Hills Like White Elephants
Abstract
The Hills like White Elephants is primary a conversation between the American man and his girlfriend, neither of the speakers truely communicates with the other, highlighting the rift between the two. Both talk, but neither listens or understands the others point of view. Frustrated the man will say almost anything to convince his girlfriend to have the operation, which although never mentioned by name, is understood to be an abortion.
Hills Like White Elephants
The short story “Hills Like White Elephants,” by Ernest Hemingway, is about a young couple and the polemic issue of abortion. Though the word “abortion” is nowhere in the story, it is doubtlessly understood through Hemingway’s powerful use of two literary elements: setting and symbolism.
From the first paragraph the setting immediately introduces the tense atmosphere that will surround the rest of the story. The story takes place in Spain in the late 1920’s. The setting is described as follows:
The hills across the valley of the Ebro were long and white. On this side there was no shade and no trees and the station was between two lines of rails in the sun. […] The American and the girl with him sat at a table in the shade, outside the building. It was very hot and the express from Barcelona would come in forty minutes. It stopped at this junction for two minutes and went to Madrid.

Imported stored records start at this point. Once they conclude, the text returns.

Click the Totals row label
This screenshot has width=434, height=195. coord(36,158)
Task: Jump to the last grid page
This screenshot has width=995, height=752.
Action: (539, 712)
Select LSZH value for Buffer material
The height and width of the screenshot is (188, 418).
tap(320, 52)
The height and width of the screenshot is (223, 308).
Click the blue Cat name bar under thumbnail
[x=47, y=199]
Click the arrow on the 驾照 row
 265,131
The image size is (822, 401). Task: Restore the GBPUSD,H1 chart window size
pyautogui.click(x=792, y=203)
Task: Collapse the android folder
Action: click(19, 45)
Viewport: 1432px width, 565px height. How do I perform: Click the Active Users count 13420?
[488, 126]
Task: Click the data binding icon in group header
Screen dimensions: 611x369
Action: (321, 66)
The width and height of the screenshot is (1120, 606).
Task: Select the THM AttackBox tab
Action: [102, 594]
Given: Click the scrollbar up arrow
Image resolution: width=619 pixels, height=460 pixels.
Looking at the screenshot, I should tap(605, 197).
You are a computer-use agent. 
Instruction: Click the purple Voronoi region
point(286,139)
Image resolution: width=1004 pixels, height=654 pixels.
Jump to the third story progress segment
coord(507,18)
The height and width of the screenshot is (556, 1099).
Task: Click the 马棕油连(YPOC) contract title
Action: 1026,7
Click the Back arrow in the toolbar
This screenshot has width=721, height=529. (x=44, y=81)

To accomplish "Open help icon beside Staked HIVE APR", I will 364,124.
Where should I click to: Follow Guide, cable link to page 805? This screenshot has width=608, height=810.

The couple is in the middle of making a drastic decision where there are only two choices, two directions, just like the two rail lines that pass by the station. The openness and loneliness around the railroad station imply that there is no way to back out of the problem at hand and that the man and the girl must address it now. The heat turns the scene into a virtual teakettle, boiling and screaming under pressure. The landscape that encompasses the station plays a fundamental role in the conflict of the story through its extensive symbolism.